Among the entries below, how many lines hold the word "will"? Reply with the number only.

# Stored records
********************

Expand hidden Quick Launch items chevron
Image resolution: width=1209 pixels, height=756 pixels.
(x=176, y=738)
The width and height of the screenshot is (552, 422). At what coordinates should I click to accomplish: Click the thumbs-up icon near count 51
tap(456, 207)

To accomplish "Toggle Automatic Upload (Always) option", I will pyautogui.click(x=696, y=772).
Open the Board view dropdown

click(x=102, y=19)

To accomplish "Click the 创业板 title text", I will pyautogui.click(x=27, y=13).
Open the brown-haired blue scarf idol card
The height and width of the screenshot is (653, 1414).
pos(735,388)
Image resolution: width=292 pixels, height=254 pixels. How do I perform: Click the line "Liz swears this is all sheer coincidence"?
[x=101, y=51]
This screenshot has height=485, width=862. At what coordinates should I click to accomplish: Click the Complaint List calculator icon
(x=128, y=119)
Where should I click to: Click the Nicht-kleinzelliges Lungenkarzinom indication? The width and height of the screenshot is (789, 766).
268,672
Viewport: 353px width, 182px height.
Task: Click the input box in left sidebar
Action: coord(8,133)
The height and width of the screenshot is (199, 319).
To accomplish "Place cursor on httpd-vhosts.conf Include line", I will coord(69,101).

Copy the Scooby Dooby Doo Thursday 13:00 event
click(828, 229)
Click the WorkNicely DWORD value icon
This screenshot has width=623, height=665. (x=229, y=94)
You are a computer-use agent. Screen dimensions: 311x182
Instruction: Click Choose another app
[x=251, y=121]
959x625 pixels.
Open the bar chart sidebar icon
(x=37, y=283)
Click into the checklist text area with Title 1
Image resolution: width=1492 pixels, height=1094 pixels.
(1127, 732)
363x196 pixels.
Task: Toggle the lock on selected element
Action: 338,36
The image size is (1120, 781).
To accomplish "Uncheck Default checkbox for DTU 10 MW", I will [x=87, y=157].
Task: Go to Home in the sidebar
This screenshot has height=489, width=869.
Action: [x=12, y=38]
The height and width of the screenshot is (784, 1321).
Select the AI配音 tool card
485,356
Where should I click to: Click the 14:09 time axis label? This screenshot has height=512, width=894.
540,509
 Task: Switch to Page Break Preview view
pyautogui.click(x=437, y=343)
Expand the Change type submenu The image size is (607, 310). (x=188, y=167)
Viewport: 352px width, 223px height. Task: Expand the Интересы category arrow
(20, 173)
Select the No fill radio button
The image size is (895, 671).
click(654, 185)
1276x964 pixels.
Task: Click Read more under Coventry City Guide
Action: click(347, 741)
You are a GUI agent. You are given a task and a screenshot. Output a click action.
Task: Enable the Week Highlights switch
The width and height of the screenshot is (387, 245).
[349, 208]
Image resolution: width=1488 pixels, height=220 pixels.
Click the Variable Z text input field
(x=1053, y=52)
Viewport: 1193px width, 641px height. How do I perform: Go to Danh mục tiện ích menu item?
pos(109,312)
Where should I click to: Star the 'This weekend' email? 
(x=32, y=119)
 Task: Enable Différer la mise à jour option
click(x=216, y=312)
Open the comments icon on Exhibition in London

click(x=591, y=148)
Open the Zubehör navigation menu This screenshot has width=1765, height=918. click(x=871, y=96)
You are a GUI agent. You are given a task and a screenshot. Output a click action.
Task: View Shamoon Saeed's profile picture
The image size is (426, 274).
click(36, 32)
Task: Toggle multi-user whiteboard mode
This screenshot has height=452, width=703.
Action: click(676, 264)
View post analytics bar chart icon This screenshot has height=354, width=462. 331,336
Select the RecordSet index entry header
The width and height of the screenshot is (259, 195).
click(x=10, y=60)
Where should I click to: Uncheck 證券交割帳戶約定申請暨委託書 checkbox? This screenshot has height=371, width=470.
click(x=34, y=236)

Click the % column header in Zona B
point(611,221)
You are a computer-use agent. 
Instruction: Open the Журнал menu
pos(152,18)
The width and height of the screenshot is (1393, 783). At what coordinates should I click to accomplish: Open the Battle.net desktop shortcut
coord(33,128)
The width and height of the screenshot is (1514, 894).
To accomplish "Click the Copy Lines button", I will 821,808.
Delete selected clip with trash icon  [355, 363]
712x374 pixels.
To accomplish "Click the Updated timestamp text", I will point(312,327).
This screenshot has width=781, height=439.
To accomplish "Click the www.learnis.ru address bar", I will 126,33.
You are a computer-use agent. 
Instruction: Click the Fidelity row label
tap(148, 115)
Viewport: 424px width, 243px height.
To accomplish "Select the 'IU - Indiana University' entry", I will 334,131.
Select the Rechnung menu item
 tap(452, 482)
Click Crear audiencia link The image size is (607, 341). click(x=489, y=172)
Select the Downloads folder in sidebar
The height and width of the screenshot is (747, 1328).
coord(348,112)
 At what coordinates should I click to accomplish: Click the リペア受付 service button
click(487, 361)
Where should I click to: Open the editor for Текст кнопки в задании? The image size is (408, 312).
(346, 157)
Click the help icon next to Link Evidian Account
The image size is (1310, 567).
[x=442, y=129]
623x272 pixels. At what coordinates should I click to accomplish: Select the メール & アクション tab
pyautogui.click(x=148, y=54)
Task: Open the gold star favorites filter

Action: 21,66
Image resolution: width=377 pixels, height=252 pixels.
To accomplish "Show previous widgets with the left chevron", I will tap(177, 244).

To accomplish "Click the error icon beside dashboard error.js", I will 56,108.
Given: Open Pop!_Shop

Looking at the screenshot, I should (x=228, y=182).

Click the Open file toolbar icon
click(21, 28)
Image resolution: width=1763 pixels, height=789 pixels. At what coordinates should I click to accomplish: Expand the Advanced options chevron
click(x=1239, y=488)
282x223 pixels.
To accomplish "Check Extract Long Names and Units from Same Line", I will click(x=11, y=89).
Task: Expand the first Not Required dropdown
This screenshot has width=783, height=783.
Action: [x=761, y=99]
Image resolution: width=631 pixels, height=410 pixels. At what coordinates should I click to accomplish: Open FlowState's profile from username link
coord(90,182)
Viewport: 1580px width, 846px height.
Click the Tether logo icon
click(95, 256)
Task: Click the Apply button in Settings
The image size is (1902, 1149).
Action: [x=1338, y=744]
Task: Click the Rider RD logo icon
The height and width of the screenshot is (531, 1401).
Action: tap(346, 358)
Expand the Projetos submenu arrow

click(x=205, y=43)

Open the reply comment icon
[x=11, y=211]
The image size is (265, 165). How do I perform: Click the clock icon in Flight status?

********************

# Task solution
11